Precise regulation of the photoreceptor phosphodiesterase (PDE6) is critical in controlling cGMP levels during all phases of the visual process in retinal rod and cone photoreceptors. The rod PDE core enzyme is an αβ heterodimer, and each subunit contains both a catalytic domain (where cGMP is hydrolyzed) and two regulatory GAF domains (which bind cGMP). The inhibitory γ subunit of PDE interacts with the catalytic domain to block cGMP hydrolysis, and with the GAF domain to allosterically stabilize cGMP binding.

While the initial activation mechanism of the rod PDE holoenzyme (αβ_γ2) by the photoreceptor G-protein, transducin, is well understood at the molecular level, we know much less about PDE regulation during light adaptation or rod photoresponse saturation. This information is needed because the human visual system primarily operates in photopic environments where severe desensitization or complete shutdown of the rod phototransduction pathway is the norm.

We propose that intrinsic, allosteric changes within the rod PDE holoenzyme, as well as extrinsic factors that bind to PDE, both contribute to regulating PDE structure and function in rod photoreceptors. We hypothesize that the cGMP-binding GAF domains of rod PDE have both common and divergent regulatory mechanisms compared to other GAF-containing PDE family members. We also hypothesize that other signaling proteins in the rod outer segment interact with PDE to modulate its function during persistent activation of the visual transduction pathway.

Cone photoreceptors have been assumed to follow the same phototransduction pathway as has been described for rod photoreceptors, because they contain proteins homologous to most rod phototransduction proteins. However, the lack of quantitative biochemical information about the cone visual transduction pathway has limited our ability to explain at the molecular level why cone photoreceptors are ~100-fold less sensitive than rods, or why their photoresponse kinetics are faster and never saturate. We hypothesize that differences in cGMP metabolism-and, specifically, cone PDE6 regulation-account for some of the physiological differences between rods and cones.
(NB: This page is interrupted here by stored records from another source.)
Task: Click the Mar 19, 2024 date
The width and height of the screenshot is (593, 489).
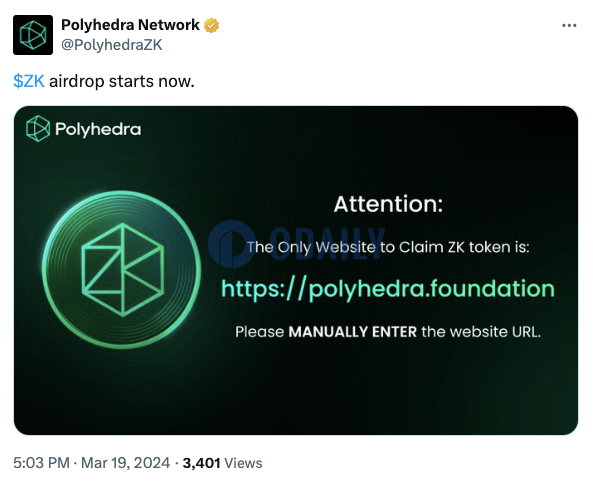Action: 126,463
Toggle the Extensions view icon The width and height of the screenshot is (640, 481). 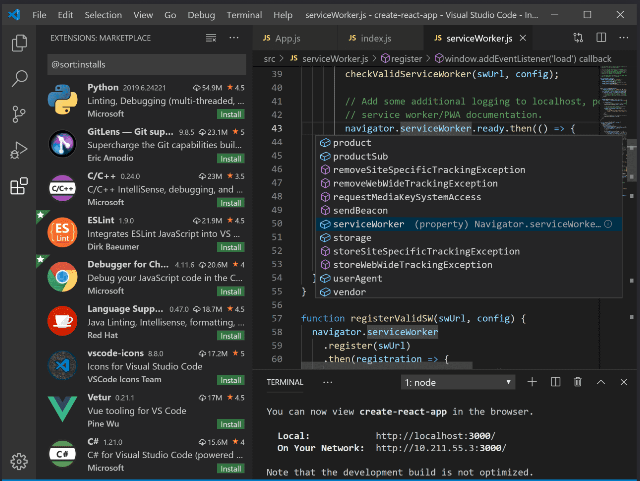pos(18,187)
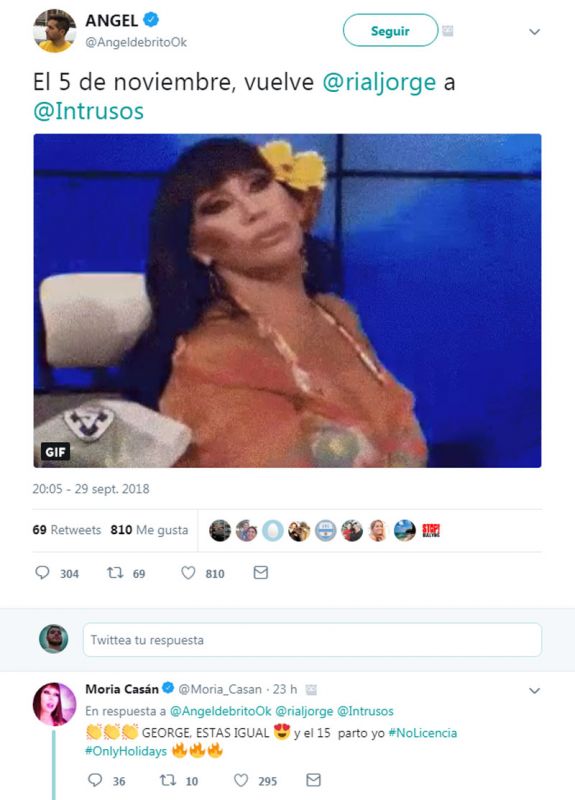Click envelope icon on Moria Casán's reply

[x=313, y=780]
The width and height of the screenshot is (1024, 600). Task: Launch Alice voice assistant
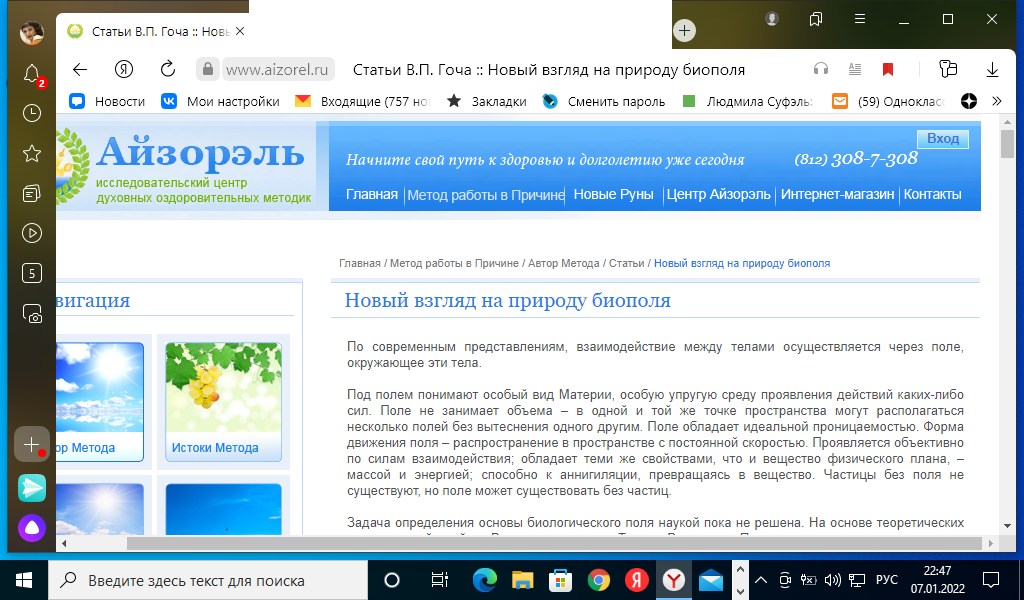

The recent successes of phosphodiesterase inhibitors as therapeutic tools for several diseases has resulted, in large measure, from the development of potent and selective drugs that target only a single PDE family. The most remarkable is the use of PDE5 inhibitors for the treatment of erectile dysfunction. However, of all 11 PDE families, PDE5 is the most similar to photoreceptor PDE6, based on structural similarities, enzymological and pharmacological criteria. Relatively little is known about differences in the drug binding sites of PDE5, rod PDE6, and cone PDE6, and we hypothesize that subtle differences in the active sites of these three enzymes can be distinguished for the purpose of rational drug design of compounds that show greater selectivity.

Mutations in the catalytic or inhibitory subunits of PDE are responsible for several forms of retinal disease in humans and in animals. A better understanding of PDE structure, function, regulation and pharmacology will help explain how alterations in this central enzyme of visual transduction lead to visual disorders, retinal degeneration, and blindness. Our work will lead to better therapeutic strategies to regulate cGMP metabolism in retinal rods and cones as well as in other tissues where PDE5 is involved in cell signaling pathways.